The cultivation used in the first experiments for this purpose was one isolated in 1889, and used in the cellulose and starch experiments described in the above-mentioned paper.
This cultivation had not been obtained from a single colony from gelatin, and in order to make quite sure that the cultures used were pure, it was decided to make another attempt to isolate the bacillus by plate cultivation. Previous attempts to do this had failed, bate organisms and gelatin liquefying bacilli, developing in such numbers that the plates were spoiled before the organism, which caused the fermentation, had time to develop; beside which the organisms, as obtained direct from the drenches, grew with difficulty in the ordinary nutrient gelatin.

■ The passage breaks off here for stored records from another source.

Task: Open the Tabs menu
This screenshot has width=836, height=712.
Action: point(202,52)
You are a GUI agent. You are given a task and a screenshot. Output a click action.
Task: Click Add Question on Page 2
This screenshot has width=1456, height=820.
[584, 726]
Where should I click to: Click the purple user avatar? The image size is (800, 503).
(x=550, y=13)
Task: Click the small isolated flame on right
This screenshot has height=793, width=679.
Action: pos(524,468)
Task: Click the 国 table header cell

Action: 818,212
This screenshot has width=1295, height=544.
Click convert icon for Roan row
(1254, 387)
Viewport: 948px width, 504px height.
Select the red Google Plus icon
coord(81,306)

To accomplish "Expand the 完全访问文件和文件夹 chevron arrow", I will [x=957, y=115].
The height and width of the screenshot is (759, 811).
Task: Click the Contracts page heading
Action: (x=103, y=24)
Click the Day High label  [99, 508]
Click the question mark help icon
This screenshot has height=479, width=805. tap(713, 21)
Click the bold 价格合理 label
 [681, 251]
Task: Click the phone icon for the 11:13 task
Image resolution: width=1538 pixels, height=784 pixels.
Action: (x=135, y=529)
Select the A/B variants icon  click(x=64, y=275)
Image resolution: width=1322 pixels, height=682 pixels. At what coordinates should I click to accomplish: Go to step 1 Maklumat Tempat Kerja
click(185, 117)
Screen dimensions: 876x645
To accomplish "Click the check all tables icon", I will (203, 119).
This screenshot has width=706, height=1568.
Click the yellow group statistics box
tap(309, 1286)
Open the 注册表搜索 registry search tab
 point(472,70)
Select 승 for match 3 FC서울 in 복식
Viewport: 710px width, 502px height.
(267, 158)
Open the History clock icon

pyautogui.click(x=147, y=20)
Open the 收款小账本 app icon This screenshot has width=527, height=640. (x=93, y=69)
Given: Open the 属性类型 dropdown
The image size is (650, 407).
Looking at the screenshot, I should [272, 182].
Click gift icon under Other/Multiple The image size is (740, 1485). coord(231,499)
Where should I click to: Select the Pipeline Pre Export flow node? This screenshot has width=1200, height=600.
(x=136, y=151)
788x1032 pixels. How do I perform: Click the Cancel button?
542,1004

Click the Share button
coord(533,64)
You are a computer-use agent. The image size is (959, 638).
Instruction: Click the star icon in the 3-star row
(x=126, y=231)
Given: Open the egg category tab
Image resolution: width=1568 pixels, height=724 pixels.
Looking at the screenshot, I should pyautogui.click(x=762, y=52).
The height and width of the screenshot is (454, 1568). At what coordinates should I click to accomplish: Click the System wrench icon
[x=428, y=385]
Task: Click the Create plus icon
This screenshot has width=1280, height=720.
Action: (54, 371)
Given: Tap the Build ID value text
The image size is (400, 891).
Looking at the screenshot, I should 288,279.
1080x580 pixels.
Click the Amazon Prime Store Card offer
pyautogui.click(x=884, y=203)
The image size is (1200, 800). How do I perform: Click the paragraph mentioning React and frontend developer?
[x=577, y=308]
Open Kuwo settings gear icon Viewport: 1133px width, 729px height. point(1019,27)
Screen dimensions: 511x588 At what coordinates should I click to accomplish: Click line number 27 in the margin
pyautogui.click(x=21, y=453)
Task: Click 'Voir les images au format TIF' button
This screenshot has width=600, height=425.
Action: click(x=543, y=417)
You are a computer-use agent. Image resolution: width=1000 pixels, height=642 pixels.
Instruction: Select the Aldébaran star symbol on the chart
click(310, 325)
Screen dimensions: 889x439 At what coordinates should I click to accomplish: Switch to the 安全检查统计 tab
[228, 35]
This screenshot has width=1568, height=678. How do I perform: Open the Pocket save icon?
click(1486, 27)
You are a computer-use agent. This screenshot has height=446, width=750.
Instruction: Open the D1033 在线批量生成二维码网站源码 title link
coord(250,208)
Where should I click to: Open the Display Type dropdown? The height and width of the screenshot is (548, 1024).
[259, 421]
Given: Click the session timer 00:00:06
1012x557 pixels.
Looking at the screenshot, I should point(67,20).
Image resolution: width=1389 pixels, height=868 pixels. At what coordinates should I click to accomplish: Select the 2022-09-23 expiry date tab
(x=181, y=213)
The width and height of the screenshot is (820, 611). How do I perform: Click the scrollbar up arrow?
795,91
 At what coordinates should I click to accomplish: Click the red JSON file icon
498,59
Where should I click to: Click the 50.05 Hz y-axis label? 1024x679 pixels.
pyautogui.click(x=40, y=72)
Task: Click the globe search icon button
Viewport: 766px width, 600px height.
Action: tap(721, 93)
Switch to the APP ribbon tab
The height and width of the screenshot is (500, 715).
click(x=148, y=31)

A special gelatin was therefore prepared of the following composition:—
| Gelatin | 100 grm. | |
| Glucose | 30 " | |
| [174] | Salt solution | 200 c.c. |
| Water | 800 " |
Plates of this gelatin in Petri dishes were prepared from the previously used supposed pure cultures which had been preserved in sealed tubes. These were found to be dead. A modification of the method previously described by one of us[175] was adopted.
Fig. 32.—Cultures of α in Glucose Gelatin, showing Bubbles of Gas.
A solution of nutrient glucose was inoculated from a working drench, and as soon as the liquid was observed to become cloudy, a tube of the solid glucose gelatin was inoculated from it by plunging in a platinum needle. In two days the bacteria developed along the needle track. Fig. 32 shows the appearance of the tube four days after inoculation, a bubble of gas being formed in the solid gelatin. On the following day, the tube was broken, and from the portion where gas was given off most vigorously other tubes of solid and liquid media were inoculated. Acid was quickly formed in the nutrient glucose solutions. In the gelatin tubes, the bacteria developed well in the depth. The now purified culture was passed through three more glucose gelatin tubes, each time also a glucose tube being inoculated. From the last of these tubes a very minute quantity was taken 12 hours after inoculation on the point of a platinum needle, and a streak culture made on glucose gelatin. In 24 hours a growth could be seen on the surface of the gelatin in the form of minute dots perfectly separated one from another.